The Dec. 22 letter was sent a day after Jackson met with the ambassador, in an effort to reverse the apparent halt in visas being given to Syrian Jews.
Activists for the Syrian Jewish community say that no new visas have been issued to Jews since October, although those already holding visas have been allowed to travel abroad unhindered.
Syria first began issuing the visas in April, when the government put aside a decades-old policy of holding its 4,000 Jews hostage. Since then, 2,600 Jews have used their visas, generally traveling to Brooklyn’s large Syrian community.

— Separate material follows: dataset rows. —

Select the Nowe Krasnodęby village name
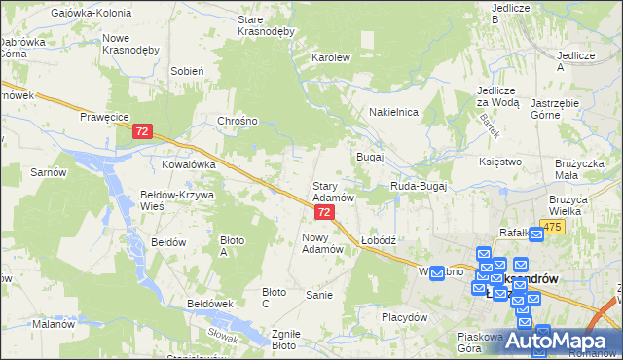pos(129,44)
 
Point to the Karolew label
pos(330,57)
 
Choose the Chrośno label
pos(238,122)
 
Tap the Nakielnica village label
pos(393,113)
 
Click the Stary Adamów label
pos(332,191)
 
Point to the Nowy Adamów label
pos(323,242)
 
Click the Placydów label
pos(404,317)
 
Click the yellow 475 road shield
pos(552,227)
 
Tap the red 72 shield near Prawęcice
pos(142,130)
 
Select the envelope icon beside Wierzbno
pos(437,272)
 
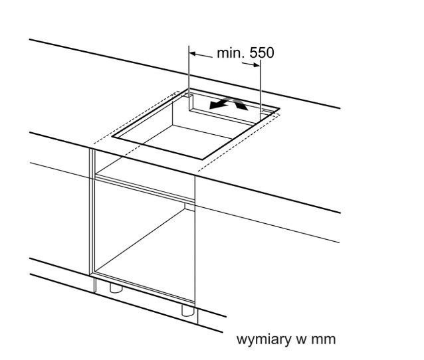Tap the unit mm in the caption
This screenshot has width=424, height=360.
[x=324, y=339]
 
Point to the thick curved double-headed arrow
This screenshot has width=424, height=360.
[x=227, y=103]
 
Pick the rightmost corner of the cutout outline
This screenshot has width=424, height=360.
[x=279, y=110]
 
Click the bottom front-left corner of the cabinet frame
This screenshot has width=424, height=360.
[x=93, y=274]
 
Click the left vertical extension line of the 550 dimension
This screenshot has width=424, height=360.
[x=190, y=73]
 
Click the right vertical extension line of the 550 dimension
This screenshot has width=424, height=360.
[x=261, y=86]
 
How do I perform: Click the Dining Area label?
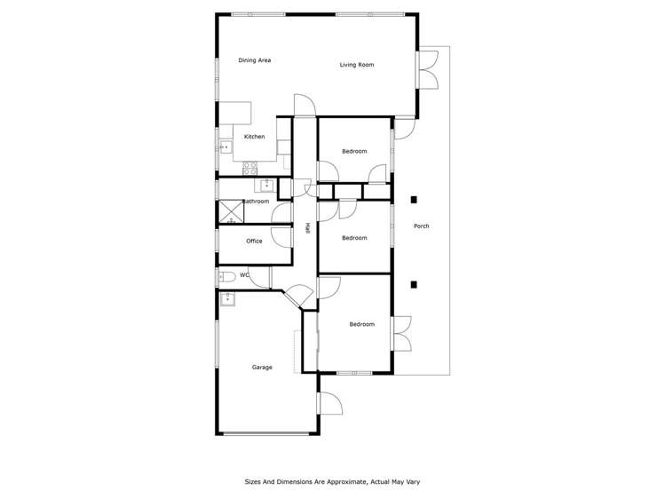click(254, 60)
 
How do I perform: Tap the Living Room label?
click(356, 65)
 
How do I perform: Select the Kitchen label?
click(254, 137)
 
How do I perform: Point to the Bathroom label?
click(256, 202)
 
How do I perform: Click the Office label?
click(254, 242)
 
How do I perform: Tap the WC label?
click(243, 275)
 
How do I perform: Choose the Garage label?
click(262, 368)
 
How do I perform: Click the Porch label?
click(422, 226)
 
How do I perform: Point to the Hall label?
click(307, 227)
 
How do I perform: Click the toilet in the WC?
click(226, 276)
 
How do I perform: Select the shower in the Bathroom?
click(231, 211)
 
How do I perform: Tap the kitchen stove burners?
click(250, 166)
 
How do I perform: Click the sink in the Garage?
click(227, 298)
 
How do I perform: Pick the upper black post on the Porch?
click(414, 200)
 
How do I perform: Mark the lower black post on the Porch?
click(414, 284)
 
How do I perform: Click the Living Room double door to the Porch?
click(428, 70)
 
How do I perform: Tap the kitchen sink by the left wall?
click(225, 147)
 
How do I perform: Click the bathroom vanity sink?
click(266, 186)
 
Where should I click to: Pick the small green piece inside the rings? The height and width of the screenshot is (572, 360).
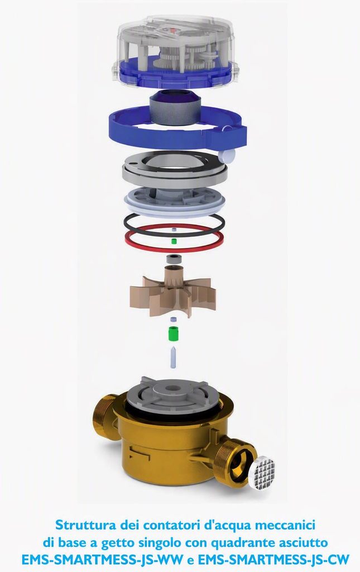tap(174, 241)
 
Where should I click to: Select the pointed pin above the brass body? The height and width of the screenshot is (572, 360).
tap(174, 357)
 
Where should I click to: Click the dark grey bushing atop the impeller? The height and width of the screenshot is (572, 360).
tap(173, 260)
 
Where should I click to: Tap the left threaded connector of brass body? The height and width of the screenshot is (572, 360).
tap(105, 417)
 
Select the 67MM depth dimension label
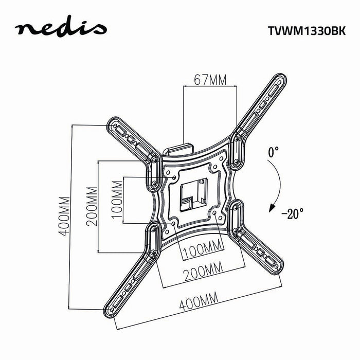click(x=210, y=80)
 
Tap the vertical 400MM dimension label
click(x=63, y=216)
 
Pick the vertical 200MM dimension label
click(x=92, y=206)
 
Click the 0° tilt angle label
click(x=273, y=152)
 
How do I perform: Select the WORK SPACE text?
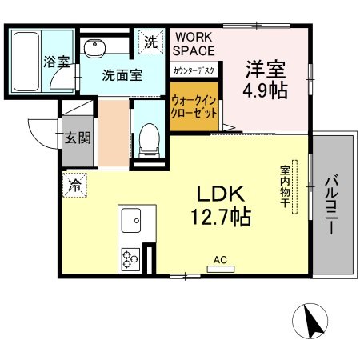coord(191,44)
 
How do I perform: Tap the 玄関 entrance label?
coord(77,137)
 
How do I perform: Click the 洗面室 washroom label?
coord(122,75)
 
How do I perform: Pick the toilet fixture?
coord(147,141)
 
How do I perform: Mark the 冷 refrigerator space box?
coord(73,184)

Roughly 1,400 Jews remain in Syria, of whom 400 do not intend to leave.
The ambassador’s denial of a change in policy is consistent with statements made to American and Israeli officials who had raised their concern over the visa halt to Syrian officials in Damascus and in Washington.
Some observers say that the Syrian refusal to acknowledge any policy reversal will make it easier for them to change their policy once again. They believe the Syrians are holding up the Jewish visas in an effort to extract further diplomatic gains from the incoming Clinton administration.
Jackson’s representation to the Syrians, made at the behest of Isi Leibler, co- chairman of the World Jewish Congress, comes as the civil rights leader and shadow senator from the District of Columbia pursues a hectic schedule of bridge-building with the Jewish community.